_Dataset extract_.
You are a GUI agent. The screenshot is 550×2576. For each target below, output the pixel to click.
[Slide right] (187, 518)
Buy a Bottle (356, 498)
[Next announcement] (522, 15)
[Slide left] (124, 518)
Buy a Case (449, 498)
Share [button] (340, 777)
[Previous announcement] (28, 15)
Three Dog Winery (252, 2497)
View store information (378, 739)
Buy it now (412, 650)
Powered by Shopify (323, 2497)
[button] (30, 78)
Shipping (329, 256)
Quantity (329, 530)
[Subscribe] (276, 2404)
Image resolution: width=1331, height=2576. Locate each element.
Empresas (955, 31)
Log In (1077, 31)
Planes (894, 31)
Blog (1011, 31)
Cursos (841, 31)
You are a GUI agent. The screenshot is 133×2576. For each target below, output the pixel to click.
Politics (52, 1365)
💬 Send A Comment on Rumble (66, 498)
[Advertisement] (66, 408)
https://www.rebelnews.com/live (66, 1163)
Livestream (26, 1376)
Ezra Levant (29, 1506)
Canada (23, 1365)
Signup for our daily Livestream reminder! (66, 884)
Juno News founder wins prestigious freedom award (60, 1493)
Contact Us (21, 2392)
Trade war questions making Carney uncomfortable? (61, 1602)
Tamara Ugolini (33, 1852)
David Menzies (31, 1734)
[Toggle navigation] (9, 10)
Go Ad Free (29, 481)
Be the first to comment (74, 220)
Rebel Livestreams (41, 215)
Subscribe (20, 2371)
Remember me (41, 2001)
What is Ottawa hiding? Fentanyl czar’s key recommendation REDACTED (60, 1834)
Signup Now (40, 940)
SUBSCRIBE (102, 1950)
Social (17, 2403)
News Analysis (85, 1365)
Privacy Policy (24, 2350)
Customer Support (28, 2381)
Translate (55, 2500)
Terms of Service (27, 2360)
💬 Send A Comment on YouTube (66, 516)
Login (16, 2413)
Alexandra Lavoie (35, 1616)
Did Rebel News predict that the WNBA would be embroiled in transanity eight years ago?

_Task to carry out_.
Using the string "screenshot" as the search term, count the lines of the data above that hold it and report that number alone.

_Output_.
2